How to name foreign keys in RoR?

I used the following command to give the foreign key:

rails generate scaffold Table2 id:integer Table1:references

this The command adds the foreign key of Table1 in Table2, but the default name is Table1_id. So how can I provide a custom name for it, such as my_table_f_key instead of Table1_id.

I am using Ruby 1.9.2 and Rails 3.0.3 .

Edit:-

In my project.rb model:

belongs_to :own, :class_name => User 

In my user.rb model:

has_many :owned_projects, :class_name => Project, :foreign_key => :owner

How I created the project model

rails generate scaffold Project name:string owner:integer

Now when I access user_id from Project< br>project.owner.userid it throws an exception.

According to your response in the comments, This is a way to achieve what you want to do:

Suppose you have two models (user and question) in your application, and two different relationships:

>Users have asked a lot of questions, and the questions belong to Asker
>Users have edited a lot of questions, and the questions belong to the editor

You can implement this structure in the following ways:

rails generate scaffold Question asker_id:integer editor_id:integer

Specifying id: integer in the generate command is redundant, because Rails will automatically generate the column for you. Naming in terms of relationship The foreign key is also regular (i.e. asker_id).

Then, in each model:

class Question  belongs_to :asker, :class_name => User
belongs_to :editor , :class_name => User
end

class User has_many :asked_questions, :class_name => Question, :foreign_key => :asker_id
has_many :edited_questions, :class_name => Question, :foreign_key => :editor_id
end

This way, you can use them like this:

@question.asker # => User
@question.editor # => User

@user.asked_questions # => [Question, Question, Question]
@user. edited_questions # => [Question, Question]

I hope this helps.

How to name foreign keys in RoR?

I used the following command to give the foreign key:

rails generate scaffold Table2 id:integer Table1:references

this The command adds the foreign key of Table1 in Table2, but the default name is Table1_id.
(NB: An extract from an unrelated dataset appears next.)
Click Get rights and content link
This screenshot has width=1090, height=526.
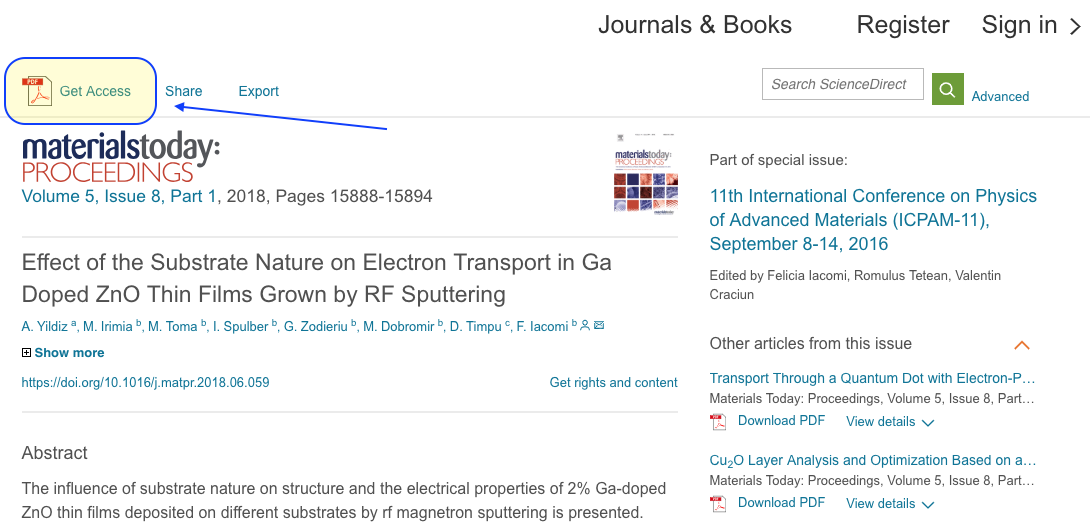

So how can I provide a custom name for it, such as my_table_f_key instead of Table1_id.

I am using Ruby 1.9.2 and Rails 3.0.3 .

Edit:-

In my project.rb model:

belongs_to :own, :class_name => User 

In my user.rb model:

has_many :owned_projects, :class_name => Project, :foreign_key => :owner

How I created the project model

rails generate scaffold Project name:string owner:integer

Now when I access user_id from Project< br>project.owner.userid it throws an exception.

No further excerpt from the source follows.